> [Excerpted text]:
Technically, she is breaking the law. Nacho, Watson, and Bailey are all illegal residents of New York City, where a ban on ferrets has persisted for decades. That means Nizama, a 28-year-old with an asymmetrical haircut and a Zelda obsession, can't exactly take her beloved boys out in public.

For the past three years, she's worked tirelessly to lift the ban. Nizama and the hundreds of ferret owners in New York City got their biggest break yet when the Board of Health agreed to reconsider the ban last week. But after the big buildup came a devastating letdown. Although the Board voted 3-2 in favor of allowing ferrets, six votes were needed for passage. The fact that four members abstained is a sticking point for Nizama.

"You don't want to think that government is lazy and that your crazy Republican uncle is right," she says. "But then something like this happens."

Ferrets were first banned from New York City in 1959, under the city's health code provision about owning "wild" animals. In 1999, the Board of Health went over the list of prohibited critters and decided to keep ferrets on there, citing their "unpredictable behavior" and attacks that have "become notorious for their severity and capriciousness." Fearing that a ferret could crawl into another apartment and eat a baby's face, the board concluded, "It would be irresponsible from a public safety perspective to allow a ferret to be kept as a pet in New York City."

About a month after that decision, on July 23, a ferret-rights activist named David Guthartz called into the mayor's weekly radio show the confront him about the ban. It caused Giuliani to go into a now-infamous rant. "There is something deranged about you," the mayor told Guthartz. "The excessive concern that you have for ferrets is something that you should examine with a therapist." And throughout his tenure as mayor, Giuliani kept his hardline anti-ferret stance. In 2001, the New York City Counsel voted 26 to 13 to end the ban, only for him to veto the measure. (Guthartz, who isn't affiliated with Nizama's effort to legalize ferrets, was opposed to the bill the Board of Health shot down.)

"You don't want to think that government is lazy and that your crazy Republican uncle is right... But then something like this happens." –Veronica Nizama

New York City is far from alone in its disgust with the weasel-like creatures. They're also considered samizdat in Hawaii, California, Puerto Rico, Guam, Salt Lake City, and Washington, DC, among other locales. But even in jurisdictions where ferrets are allowed, their owners are often stereotyped as being smelly, eccentric hoarders, possibly because of their pets' odd, long bodies and musky scent.

Growing up in Miami, Nizama never imagined that a ferret could be so political. In her city of origin it's the pit bull that causes public hysteria. Since 1989, when one ripped off the face of an eight-year-old girl, the breed has been banned within county lines. Pretty much ever since, advocates have argued that pit bulls are only as dangerous as their owners, and that the ban itself is classist, since people from disadvantaged socioeconomic backgrounds tend to own them.

> [Data under study]:

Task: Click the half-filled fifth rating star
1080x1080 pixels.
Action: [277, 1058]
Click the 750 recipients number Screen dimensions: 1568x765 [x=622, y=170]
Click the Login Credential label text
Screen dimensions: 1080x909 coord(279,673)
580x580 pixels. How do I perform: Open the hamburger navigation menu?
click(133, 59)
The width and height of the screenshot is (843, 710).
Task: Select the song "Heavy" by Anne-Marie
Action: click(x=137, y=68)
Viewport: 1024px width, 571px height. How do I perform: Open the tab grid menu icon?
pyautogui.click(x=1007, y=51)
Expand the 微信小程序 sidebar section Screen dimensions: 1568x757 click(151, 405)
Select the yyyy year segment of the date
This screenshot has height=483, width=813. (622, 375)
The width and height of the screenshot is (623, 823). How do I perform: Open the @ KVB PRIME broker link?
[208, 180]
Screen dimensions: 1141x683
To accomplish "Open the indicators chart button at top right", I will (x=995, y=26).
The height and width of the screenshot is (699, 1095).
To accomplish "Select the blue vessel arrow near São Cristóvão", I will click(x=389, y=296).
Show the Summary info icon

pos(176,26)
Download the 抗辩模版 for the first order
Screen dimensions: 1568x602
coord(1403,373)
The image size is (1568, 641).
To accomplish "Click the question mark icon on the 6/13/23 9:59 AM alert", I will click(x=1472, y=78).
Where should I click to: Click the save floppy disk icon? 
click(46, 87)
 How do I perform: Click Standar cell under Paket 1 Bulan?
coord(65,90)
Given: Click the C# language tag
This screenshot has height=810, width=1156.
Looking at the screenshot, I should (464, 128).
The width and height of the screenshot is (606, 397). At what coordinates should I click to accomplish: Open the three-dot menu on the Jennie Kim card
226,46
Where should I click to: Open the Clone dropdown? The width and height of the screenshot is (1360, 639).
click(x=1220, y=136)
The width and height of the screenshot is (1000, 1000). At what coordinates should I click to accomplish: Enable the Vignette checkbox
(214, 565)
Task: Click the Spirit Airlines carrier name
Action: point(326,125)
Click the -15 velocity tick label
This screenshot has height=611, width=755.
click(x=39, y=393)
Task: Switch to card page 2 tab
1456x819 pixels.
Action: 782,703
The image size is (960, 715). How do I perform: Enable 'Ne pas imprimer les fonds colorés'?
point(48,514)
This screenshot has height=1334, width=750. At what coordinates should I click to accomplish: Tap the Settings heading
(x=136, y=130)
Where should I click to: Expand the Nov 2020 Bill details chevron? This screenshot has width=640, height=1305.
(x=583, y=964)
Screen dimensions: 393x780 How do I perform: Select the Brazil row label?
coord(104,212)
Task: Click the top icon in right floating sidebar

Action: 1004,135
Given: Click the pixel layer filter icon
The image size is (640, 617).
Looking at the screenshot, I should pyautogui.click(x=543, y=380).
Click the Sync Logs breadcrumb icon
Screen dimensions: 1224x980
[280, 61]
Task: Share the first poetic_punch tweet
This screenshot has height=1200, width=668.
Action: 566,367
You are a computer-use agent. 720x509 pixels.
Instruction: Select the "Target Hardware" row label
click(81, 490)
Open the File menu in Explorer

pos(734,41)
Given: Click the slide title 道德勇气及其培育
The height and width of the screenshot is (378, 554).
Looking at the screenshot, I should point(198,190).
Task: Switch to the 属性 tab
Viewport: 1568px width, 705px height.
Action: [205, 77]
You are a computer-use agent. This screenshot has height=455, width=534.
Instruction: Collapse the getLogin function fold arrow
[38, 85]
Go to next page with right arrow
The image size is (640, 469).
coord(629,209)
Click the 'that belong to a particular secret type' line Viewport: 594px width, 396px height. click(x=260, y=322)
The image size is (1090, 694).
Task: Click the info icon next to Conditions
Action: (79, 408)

> [What you have to do]: Continue the article about New York City's ferret ban from the point where it stops.

> [Final answer]:
But none of this ever affected Nizama growing up. She wanted a ferret like her childhood friend had. So she bought one for herself, and when she relocated to New York, she didn't pay the ban much mind. "It's not illegal for vets to look at ferrets," she explains. "It's pretty easy to get around the law." Even when she wanted to get a second one, all she had to do was call a pet store in Long Island, just outside NYC city limits.

In 2012, she formed the Ferret Club of New York City and started flyering pet shop bulletin boards. She quickly found a compatriot in Isis Vera, who got into ferrets growing up when her father's coworker's daughter didn't want hers anymore. "And from there, one ferret became two ferrets, and then when I went to college I became the ferret person," Vera told me

Vera and Nizama were bolstered by the promise of new mayor Bill de Blasio, who many thought would be on the side of the nonhuman animals. During his campaign, he vowed to end carriage rides in Central Park, a cause backed by some animal rights supporters. Friends of Animals, an international advocacy group, called him "NYC's First Mayor for Animal Rights." And last year, the New York Times reported that a repeal of the ferret ban seemed imminent under his leadership.

But old arguments—and what some would call prejudices—began to complicate things. Much like pit bulls in Nizama's native Miami, ferrets have become associated with violence toward children. In 2011, for instance, a ferret ate seven of a baby's fingers in Missouri. And in January, one ate a baby's nose outside of Philadelphia. "The parents, I believe, have problems," the local police chief told he the Delaware County News at the time. "They can't take care of these kids."

"I'm not at all convinced that it wouldn't be a substantial health risk to allow ferret ownership in New York City." – Dr. Lynn Richardson

No matter whether it was human or beast at fault, it seems like the Board of Health was influenced in part of these grisly media accounts. The argument against them was focused on the animals' "unique skeletal structure," which would allow them to escape from apartments and—presumably—eat a baby's face.

"I have to say that, at this point, I'm not at all convinced that it wouldn't be a substantial health risk to allow ferret ownership in New York City," Dr. Lynn Richardson, a member of the Board of Health, concluded last week.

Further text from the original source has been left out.